Publicou uma canção titulada 'Heil Hitler'
O cantor chegou inclusive a publicar a canção Heil Hitler, posteriormente eliminada de serviços como Spotify, YouTube ou SoundCloud, além de comercializar t-shirts com esvásticas, factos que incrementaram a rejeição institucional e empresarial.
Ainda que em janeiro pediu desculpas mediante um anúncio publicado em The Wall Street Journal, onde atribuiu parte de seu comportamento a um transtorno bipolar derivado de uma lesão cerebral não diagnosticada, as cancelamentos de concertos continuaram produzindo durante os meses seguintes.

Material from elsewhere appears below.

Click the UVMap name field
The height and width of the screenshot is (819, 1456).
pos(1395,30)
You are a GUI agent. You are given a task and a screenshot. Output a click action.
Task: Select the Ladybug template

O Governo recusa suas declarações, mas não propõe cancelar o concerto
Em Espanha, o concerto previsto em Madri segue adiante. O ministro de Cultura, Ernest Urtasun, já manifestou faz meses que as declarações do rapero lhe "repugnam" e as qualificou de "fora de lugar".
No entanto, o ministro defendeu que não corresponde ao Governo promover a cancelamento de um concerto pelas opiniões expressadas por um artista e sustentou que essa decisão deve recaer nos promotores do evento. Até o momento, a empresa organizadora não tem querido realizar declarações públicas sobre a polémica.